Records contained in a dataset
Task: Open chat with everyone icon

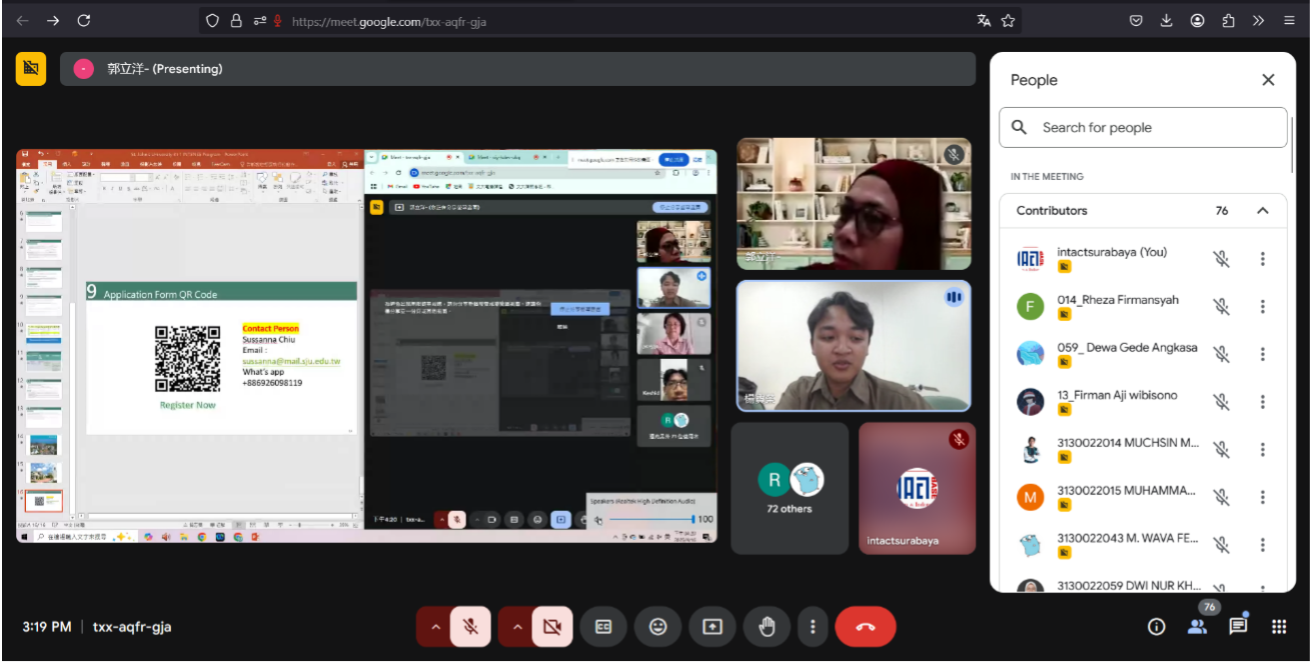Action: 1238,627
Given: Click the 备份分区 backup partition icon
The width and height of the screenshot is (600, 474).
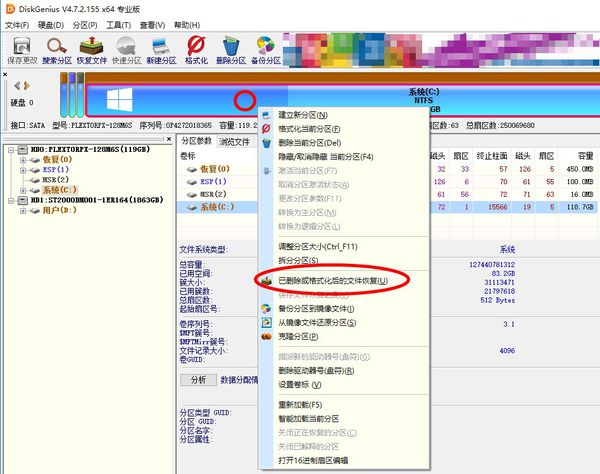Looking at the screenshot, I should [266, 48].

• **About this task**: When the line containing "Given: Click the 备份分区 backup partition icon" has been located, retype it and each line after it through the end of the records, excluding the pictures and adding nothing else.

• **Finished exercise**:
Given: Click the 备份分区 backup partition icon
The width and height of the screenshot is (600, 474).
Looking at the screenshot, I should [266, 48].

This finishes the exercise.